Email Deliverability Guide: Why Your Emails Go to Spam (And How to Fix It)

By: Irina Shvaya | June 5, 2026

You craft the perfect email campaign, hit send, and… nothing. No opens. No clicks. No replies. Your emails aren’t being ignored — they’re landing in spam folders where nobody will ever see them. It’s a bigger problem than most businesses realize. Research from Validity’s Email Deliverability Benchmark Report shows that roughly 1 in 6 legitimate marketing emails never reaches the inbox. That means if you’re emailing a list of 10,000 subscribers, up to 1,600 of those messages may be silently disappearing. The good news? Email deliverability isn’t a mystery. Once you understand how spam filters make decisions, you can fix the issues that are burying your messages. This guide walks you through exactly why emails go to spam and the specific steps to improve email deliverability — starting today.

Key Takeaways (TL;DR)

  • Spam filters evaluate three things: sender reputation, content quality, and subscriber engagement signals.
  • Missing email authentication (SPF, DKIM, DMARC) is one of the most common — and fixable — reasons emails go to spam.
  • Google and Yahoo’s 2024 sender requirements make authentication and easy unsubscribes mandatory for bulk senders.
  • List hygiene matters more than list size — remove bounces and inactive subscribers regularly.
  • Tools like Google Postmaster Tools and Sender Score let you monitor your deliverability before it becomes a crisis.

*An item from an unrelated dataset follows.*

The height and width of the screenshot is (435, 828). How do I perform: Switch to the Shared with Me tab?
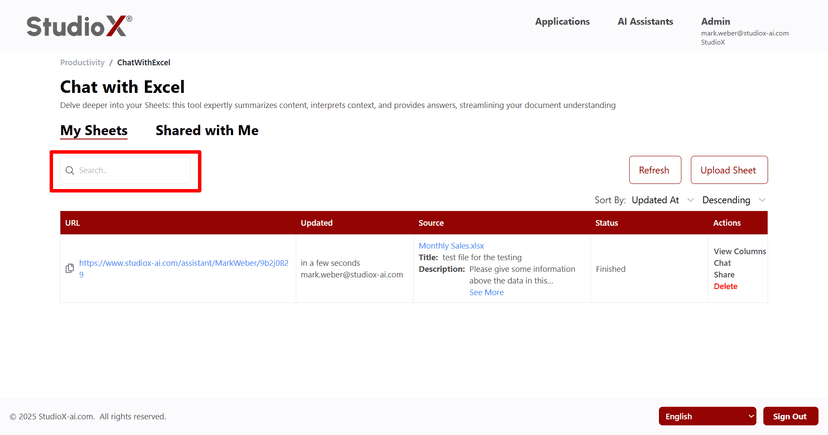point(206,130)
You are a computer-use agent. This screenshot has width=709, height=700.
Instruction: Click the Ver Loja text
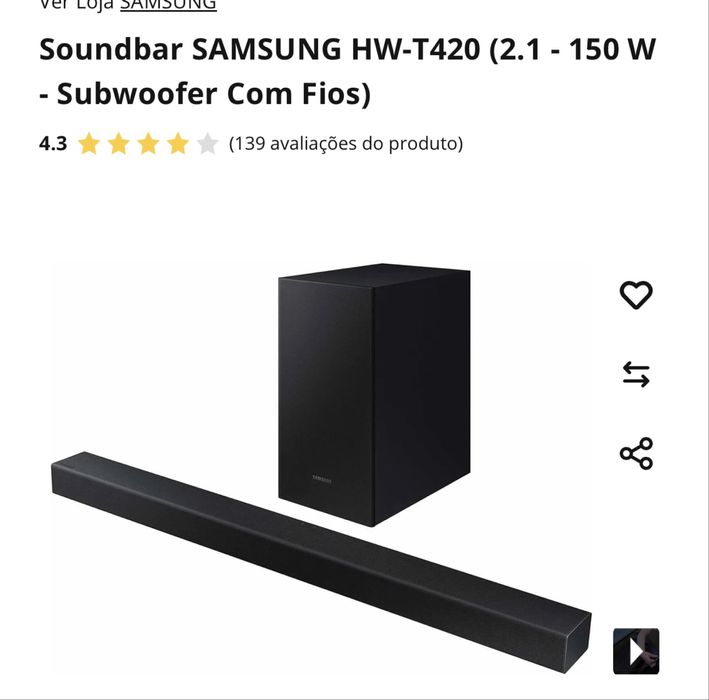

How Spam Filters Decide Where Your Email Goes

Before you can fix email deliverability problems, you need to understand how spam filters actually work. Modern filters don’t just scan for the word “FREE” in your subject line. They use a layered scoring system that evaluates three core areas.

Sender Reputation

Your sending domain and IP address have a reputation score, much like a credit score. Mailbox providers (Gmail, Outlook, Yahoo) track your sending behavior over time. If you’ve sent spam in the past, generated lots of complaints, or hit spam traps, your reputation drops — and future emails get filtered accordingly.

Content Analysis

Filters examine your email’s structure: the HTML code quality, text-to-image ratio, presence of suspicious links, and whether the content resembles known spam patterns. Poorly coded emails or messages that are essentially one giant image with a single link raise red flags.

Engagement Signals

This is where modern filtering gets sophisticated. Gmail, in particular, watches how recipients interact with your emails. High open rates, replies, and clicks signal “wanted mail.” Low engagement, deletions without reading, and spam complaints signal the opposite. Over time, poor engagement trains the filter to treat your messages as unwanted. One way to improve engagement quality from the start is by applying proper email validation at the point of collection to ensure only real, active users are added to your list.

Common Reasons Your Emails Go to Spam

If your email deliverability has tanked, one or more of these issues is likely the culprit.

1. Missing or Broken Email Authentication

Without proper authentication records — SPF, DKIM, and DMARC — mailbox providers can’t verify that you’re authorized to send from your domain. It’s the digital equivalent of sending a letter with no return address. Providers default to suspicion. For a deeper dive into setting up these records, check out our posts on DMARC, SPF, and DKIM explained and how DMARC improves deliverability.

2. Poor List Hygiene

Sending to outdated, invalid, or unengaged email addresses hurts your deliverability in multiple ways:

  • Hard bounces (invalid addresses) signal to providers that you’re not maintaining your list.
  • Spam traps are recycled or fake addresses used by providers to catch sloppy senders.
  • Inactive subscribers who never open your emails drag down engagement metrics.

3. Spam Trigger Words and Formatting

While content analysis has become more nuanced, certain patterns still trigger filters:

  • Excessive use of ALL CAPS or exclamation marks!!!
  • Phrases like “Act now,” “100% free,” “No obligation,” or “Click here”
  • Misleading subject lines that don’t match email content
  • Emails with little or no text body (image-only emails)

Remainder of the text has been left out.